I’ll come right out and say it: I like the new Trek movies. I do! I think they’re great fun, the characters have incredible chemistry and camaraderie together, work well … and for all the hand-waves like “fighting by the moon, now we’re suddenly being sucked into Earth’s gravity well,” Star Trek was never a series about hard science. It firmly roots itself in hilarious technobabble of all kinds, so I’m not bothered by a few concessions here and there for the sake of “this will be really cool.” Star Trek is built on that. I enjoyed the tweaks and alterations made to the timeline, giving them a new way to approach the old series, and again, I really must stress how much I enjoy the characters, which are one of the high points of the whole new series.
Right, this is a musing. So I shall move to the muse: I really enjoyed Star Trek: Beyond. I liked the setting, the abrupt, brutal way it played with the crew. There were a few weak points, yes. I won’t deny that. But I enjoyed it despite those. Crud, I loved the character of Jaylah, and truly hope that if a fourth film is made she returns as a member of the crew—perhaps to replace the character of Anton Chekov after the tragic passing of the actor. Jaylah had added a great dynamic to the group and worked equally well with all of them, trading conversation both snarky and serious with each of them. If we get a sequel, I hope she returns.
Okay, that’s part of the musing, but here’s the other half of it: I realized today that there was one bit that did disappoint me a little. And this, by the way, is going to be a bit of a spoiler, so heads up if you somehow haven’t bothered to see Beyond by now but don’t want it spoiled.
Anyway, warning done, one of the things that the trailers really hyped up before the film came out was a line from the movie’s antagonist “Today the frontier pushes back.” It’s a pretty good line, and it had be quite excited beforehand. Then the film itself hits, and, although I really enjoyed the movie, it didn’t actually occur to me until later that this promise had gone unfulfilled. Turns out that the antagonist isn’t anyone from the frontier—he’s ex-Starfleet, a captain who felt betrayed when Starfleet did away with any form of military vessel and put him in charge of an exploratory expedition that then went south.
This is all well and good, and a nice twist to the story. But it wasn’t until today that I realized that I still kind of want to see that promise of “the frontier pushing back” to be realized.
The federation has always been, at its heart, sort of “Manifest Destiny/Expansionist.” They spread like mad, colonizing everything and constantly exploring.
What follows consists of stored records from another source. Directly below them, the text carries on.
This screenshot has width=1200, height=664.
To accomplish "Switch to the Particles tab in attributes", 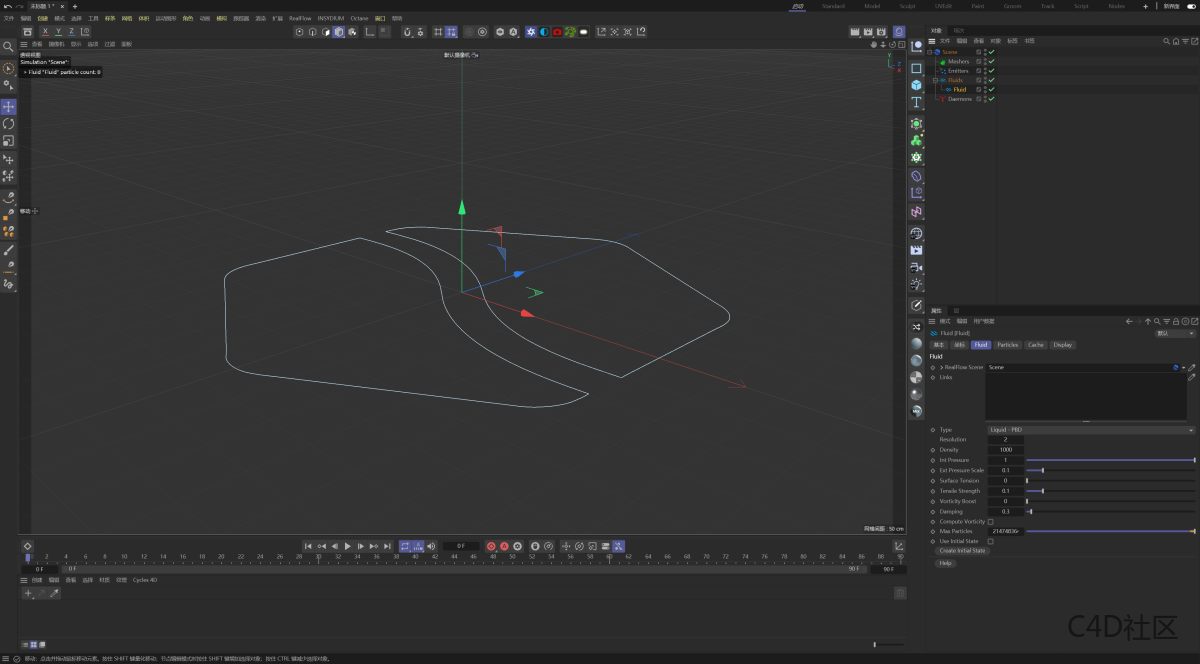I will point(1007,345).
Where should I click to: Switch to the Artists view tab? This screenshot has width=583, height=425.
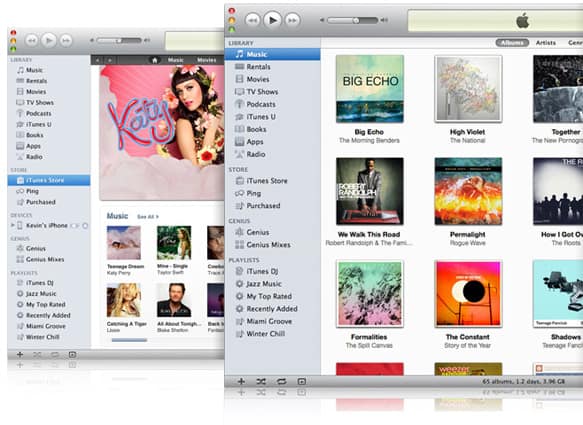(545, 43)
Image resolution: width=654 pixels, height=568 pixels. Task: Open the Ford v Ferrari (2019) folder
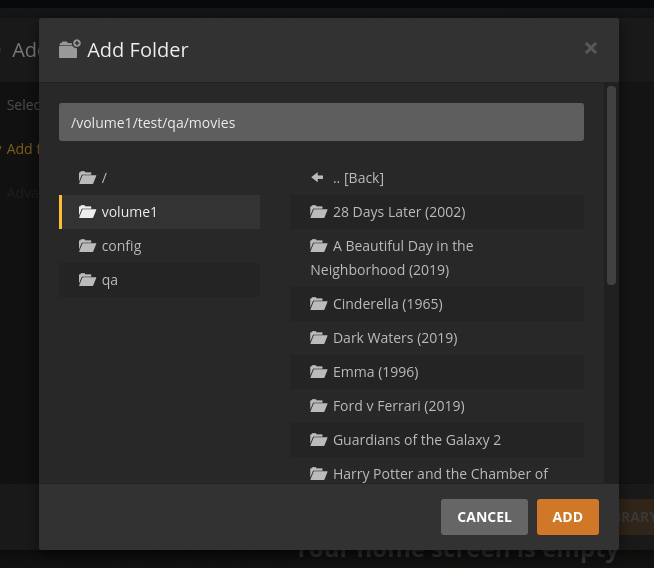point(398,406)
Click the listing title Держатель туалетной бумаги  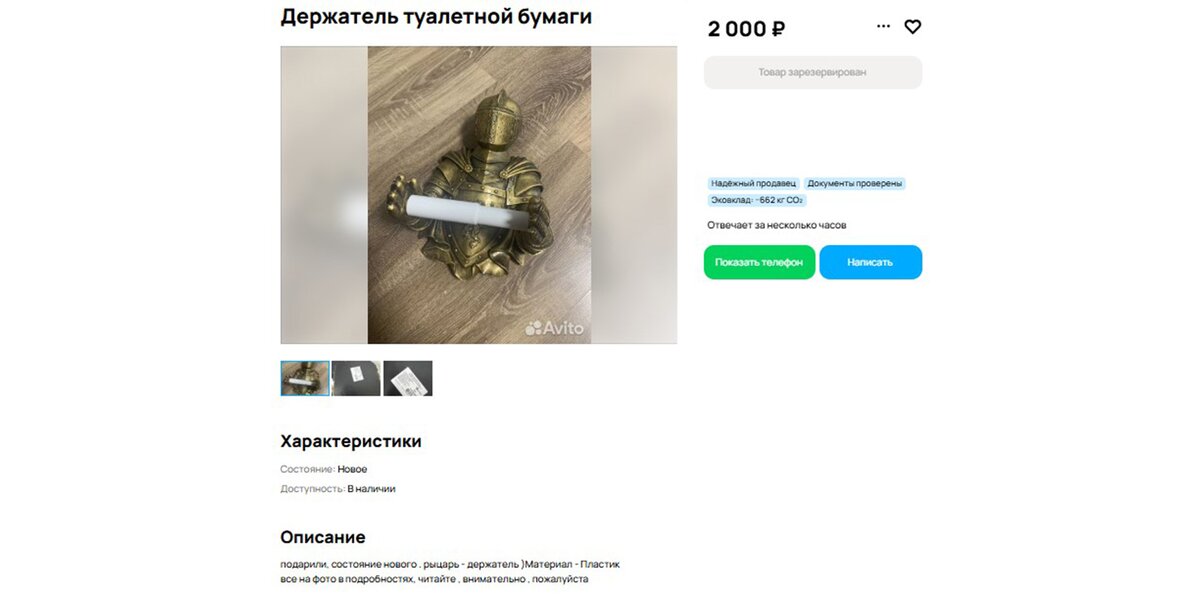[436, 16]
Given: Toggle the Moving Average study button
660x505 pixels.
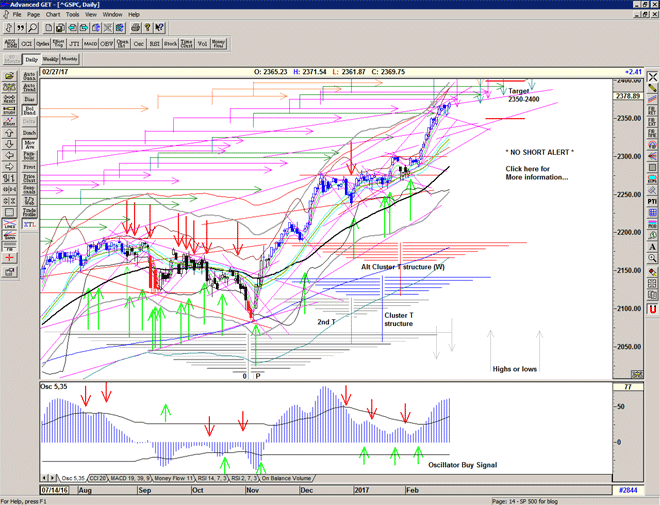Looking at the screenshot, I should point(30,145).
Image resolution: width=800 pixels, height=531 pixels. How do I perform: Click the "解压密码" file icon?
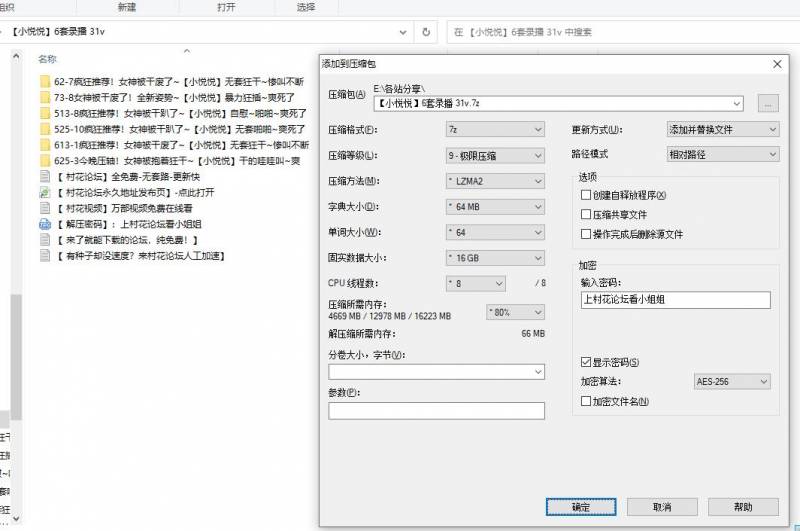pos(45,225)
But short of the Klingons and the Romulans … I don’t really feel like there’s ever been much of a case of “No, we don’t go that direction anymore.”
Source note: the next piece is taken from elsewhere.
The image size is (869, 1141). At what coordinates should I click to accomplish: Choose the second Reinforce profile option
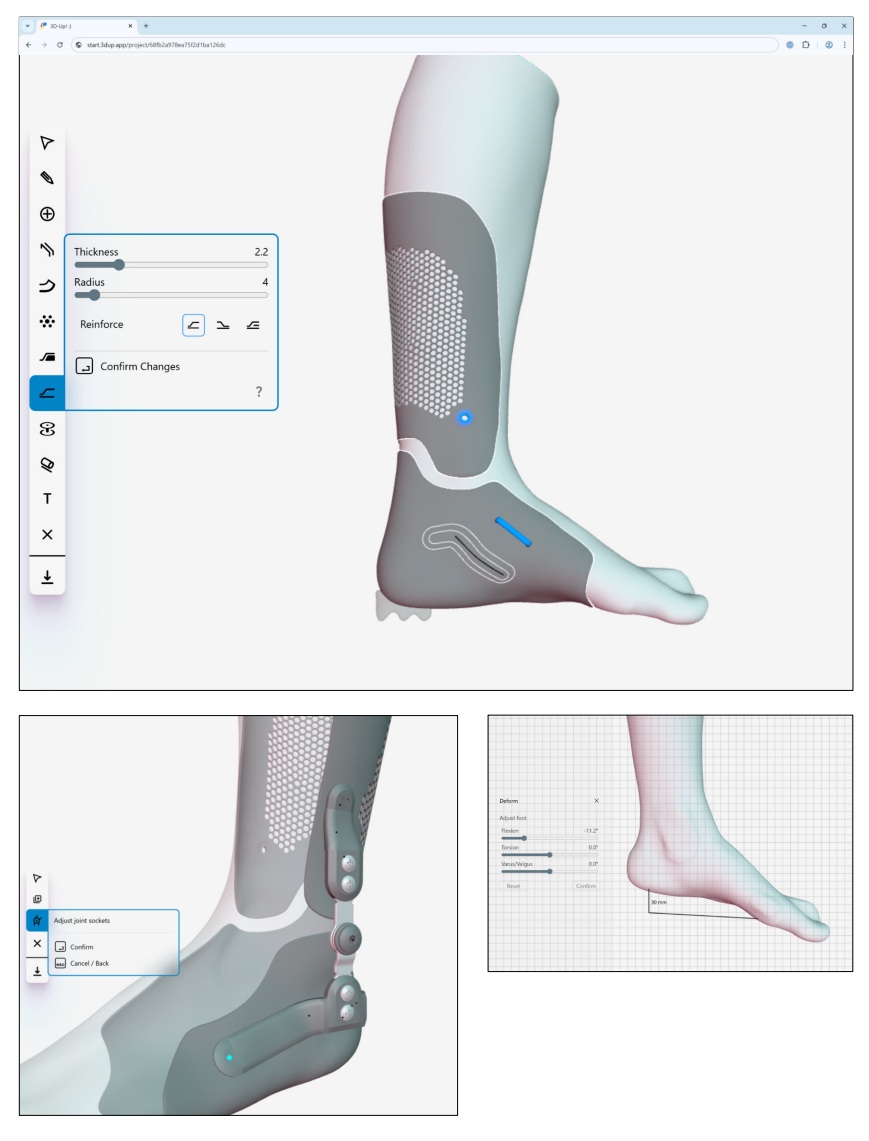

Like I said, this is a musing, but I kind of want to see a Star Trek film where the frontier does push back, where the Federation has just been rolling forward colonizing space without realizing that they’re on someone else’s turf and then has to radically reevaluate things when that someone else pushes back and says “Get out of our space or else.”
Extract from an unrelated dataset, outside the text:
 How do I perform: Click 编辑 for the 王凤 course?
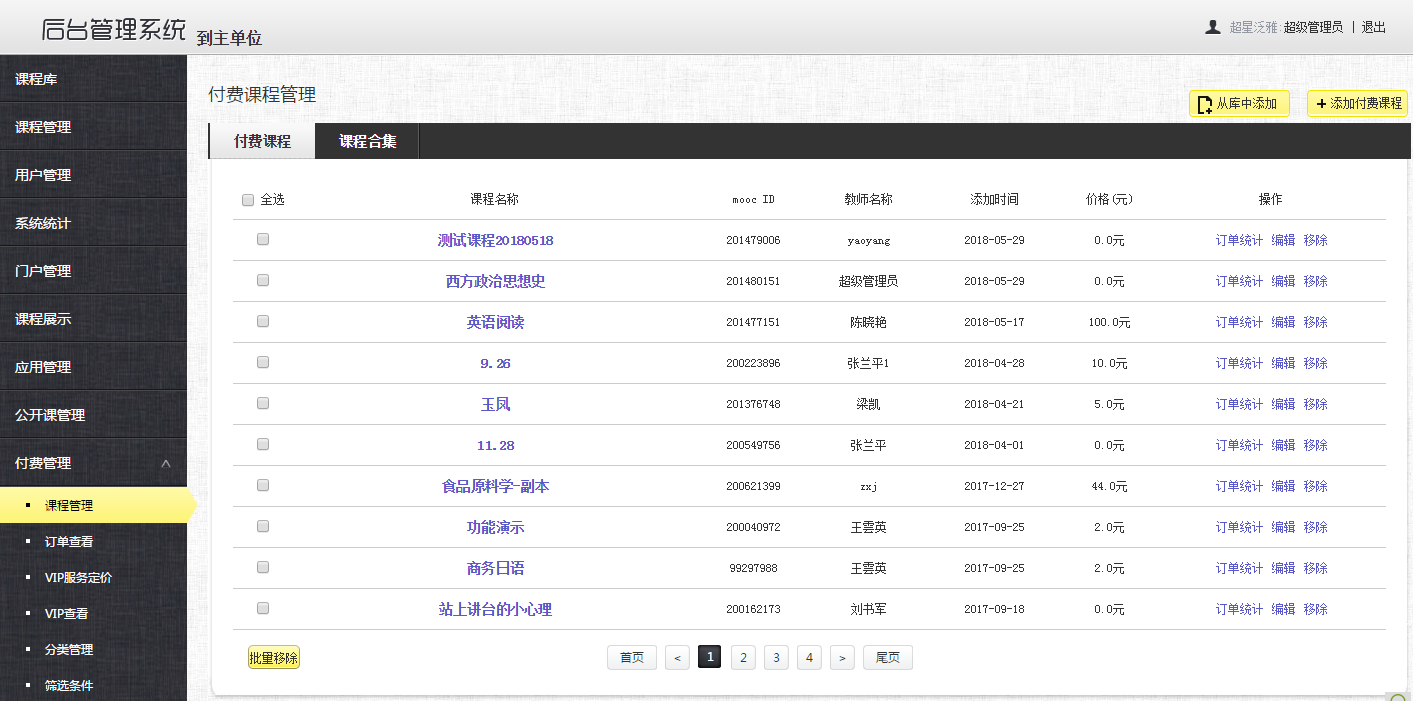pos(1283,404)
Beyond promised that. And while it didn’t quite deliver, it was still a great experience, and I hope to see the cast and crew back for another jaunt aboard the new Enterprise A. And while I wouldn’t want a different movie in place of the one we got—I did like it a lot—at the same time, I would one day perhaps like to see that theme of “the frontier pushing back” explored. Because let’s face it, the Federation really is just like a sort of all-consuming blob of cultures and species all getting swept up along their path. It would be refreshing to see a case where something new wasn’t absorbed into their culture, or that even wanted to. An ancient Dyson-sphere species, some sort of culture that had no interest in the Federation … something.
That’s the end of the musing. I just think it’d be a neat angle since the series never really went there unless it was either A) Klingons/Romulons or B) the current villain.